As recentes alterações à Lei da Imigração são globalmente positivas e vão, em minha opinião, no caminho certo. Porém, é preciso criar as condições, nomeadamente, a nível de recursos humanos para que os serviços, tanto aqui em Portugal como nos consulados portugueses, possam dar respostas dentro de um período de tempo razoável. O tempo de resposta em Portugal e nos diferentes consulados, decorrentes da falta de meios humanos, tem minado as virtudes da atual política de imigração.

Por isso, e num momento em que Portugal enfrenta, ironicamente, problemas estruturais a nível demográfico e de mão de obra em alguns sectores, a questão chave é como conjugá-la com a crescente legitimação de um discurso racista e xenófoba.

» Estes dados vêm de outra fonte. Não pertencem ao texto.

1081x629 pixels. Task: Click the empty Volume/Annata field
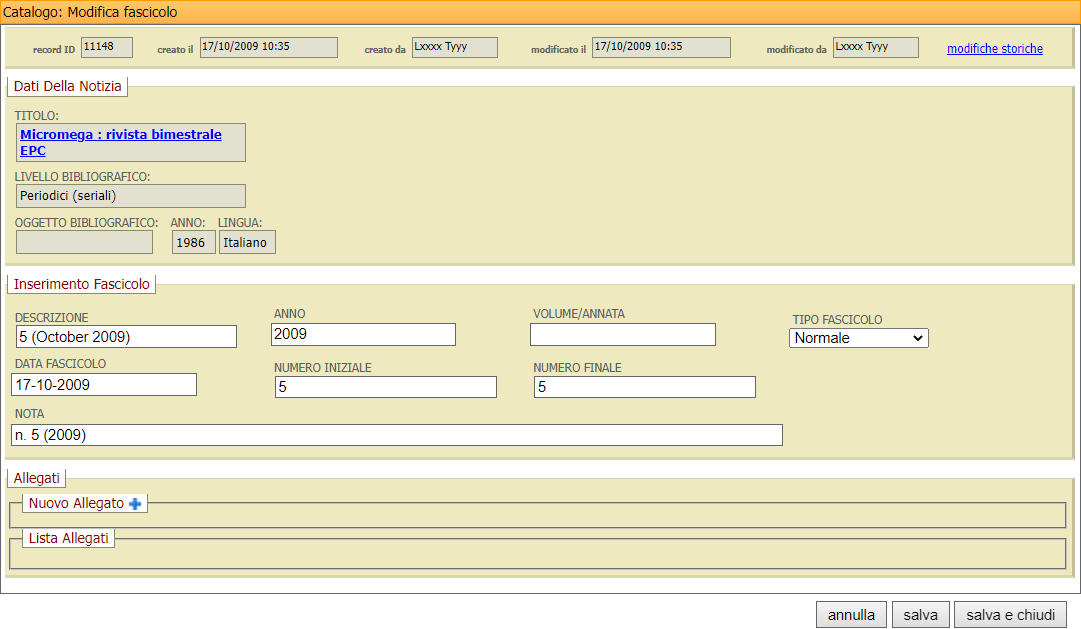point(623,334)
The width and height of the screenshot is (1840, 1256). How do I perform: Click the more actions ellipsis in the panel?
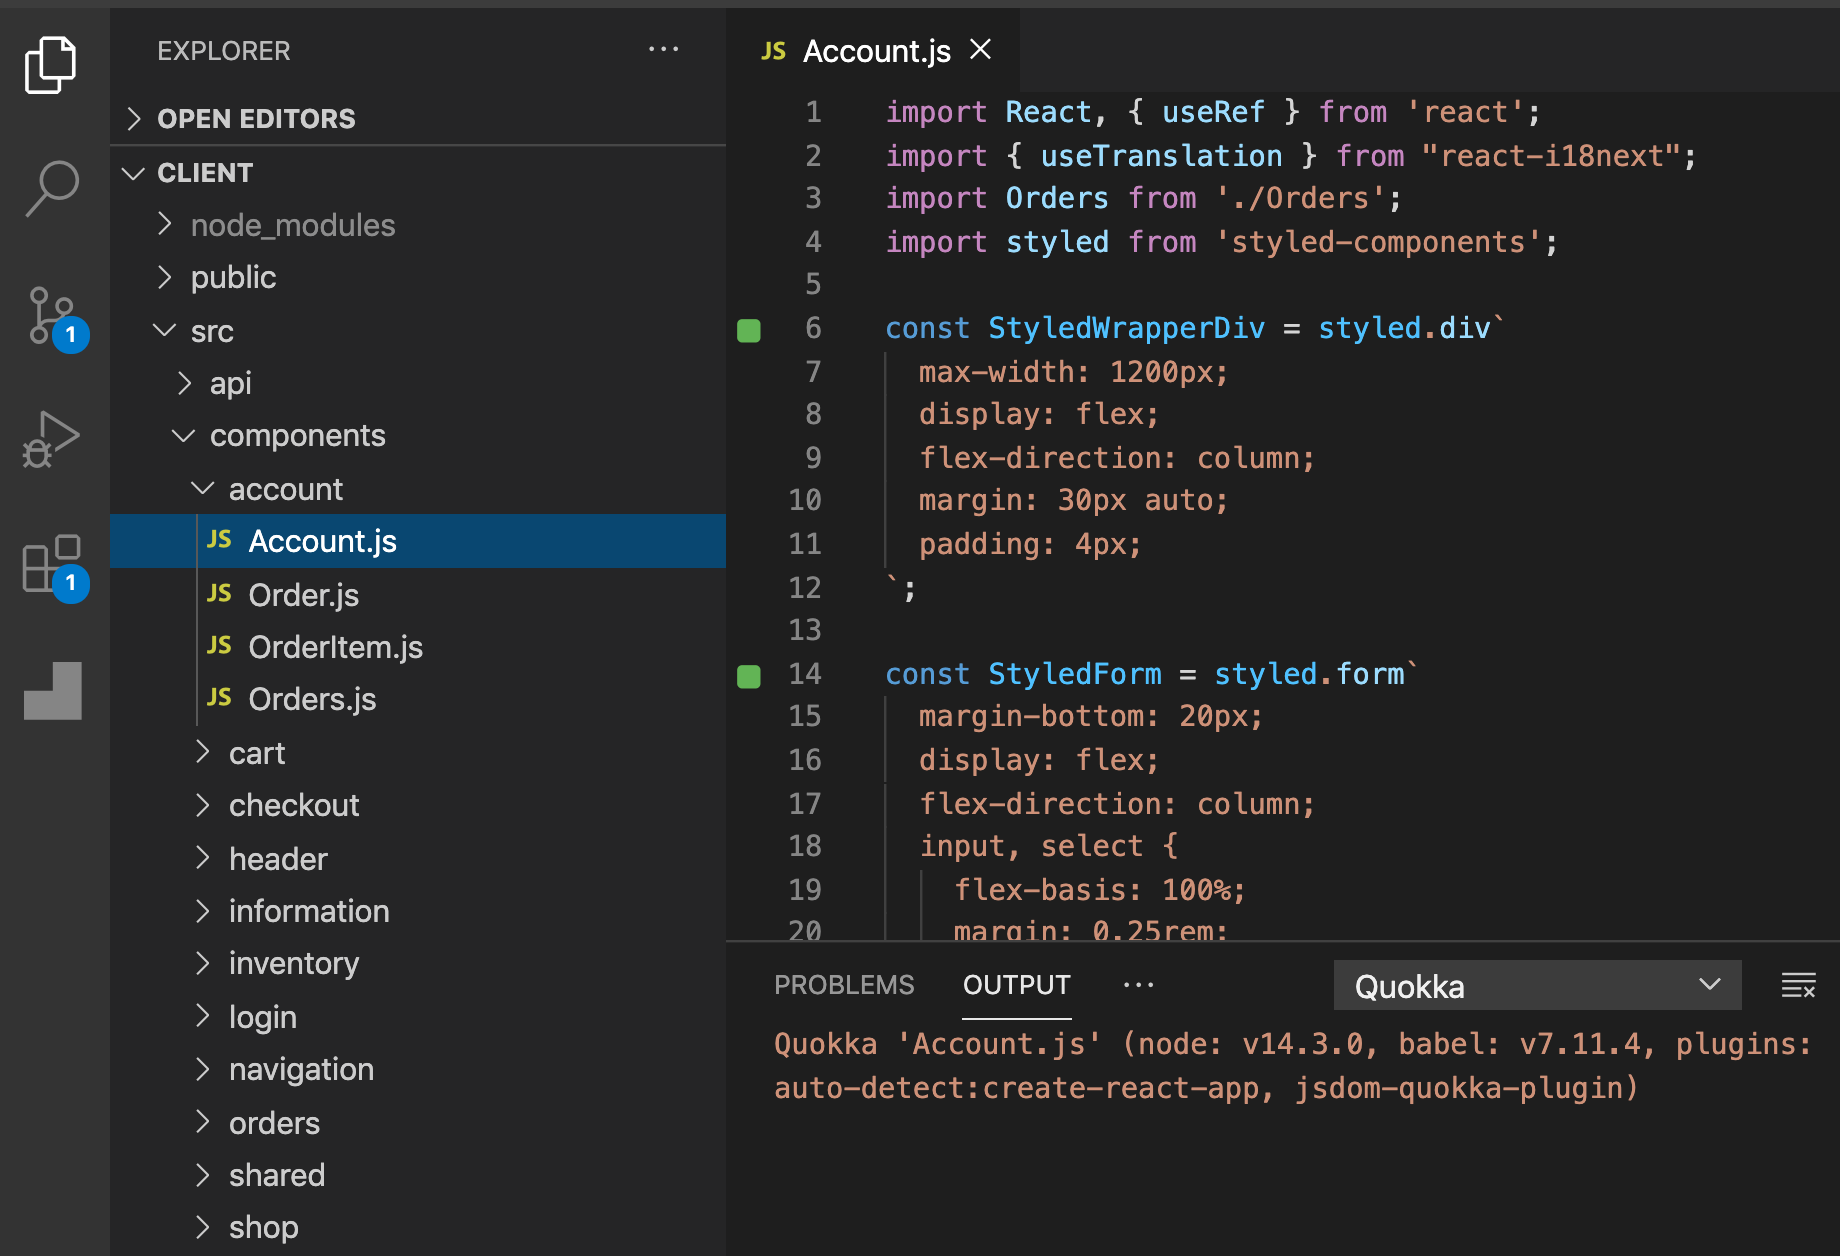point(1139,985)
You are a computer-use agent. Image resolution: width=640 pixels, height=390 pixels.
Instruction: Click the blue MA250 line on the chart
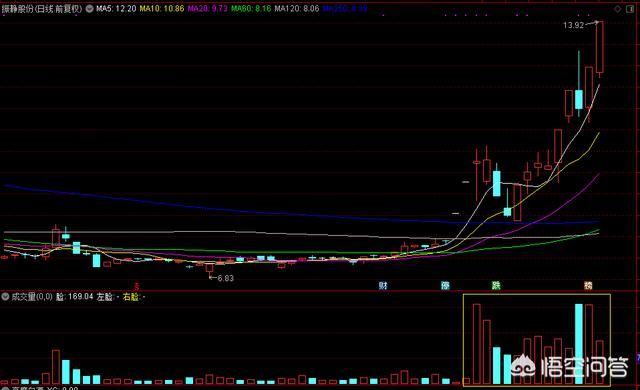click(245, 211)
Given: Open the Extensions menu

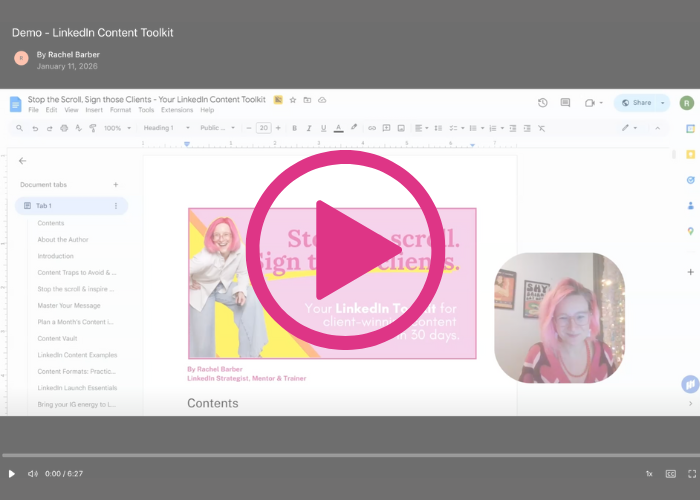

Não tenho a resposta, mas tenho a certeza de três coisas: a primeira é que as omissões ou atitudes de minimização de sinais que vão surgindo aqui e acolá constituem também um fortíssimo aliado a propagação do racismo e da xenofobia; a segunda é que é importante deixar de ter uma discussão excessivamente moralista e ideológica em matéria de imigração para lidar com a extrema-direita. É necessário muita racionalidade e pragmatismo nessa matéria, ao mesmo tempo que se impõe que quem vem para cá para trabalhar não seja diminuído na sua condição de cidadão.

Mas, também, temos – enquanto imigrantes - a nossa quota parte de responsabilidade em todo esse processo, nomeadamente no agravamento do grau da nossa invisibilidade política e no aumento do espaço da extrema-direita em Portugal. Muito desse combate deverá ser feito nas escolas, no espaço público e a partir de uma militância política ativa em torno de construção de uma sociedade portuguesa decente. Mas também na política partidária. Por isso, hoje, precisamos de cerrar as fileiras em torno de um Portugal onde todos nós possamos ter um lugar digno à mesa.

Equivale dizer sair do armário e fazer ouvir a nossa voz e reiterar a nossa disponibilidade para fazer avançar esse Portugal que é branco mas também mulato e preto; um Portugal onde o português tem várias pronúncias.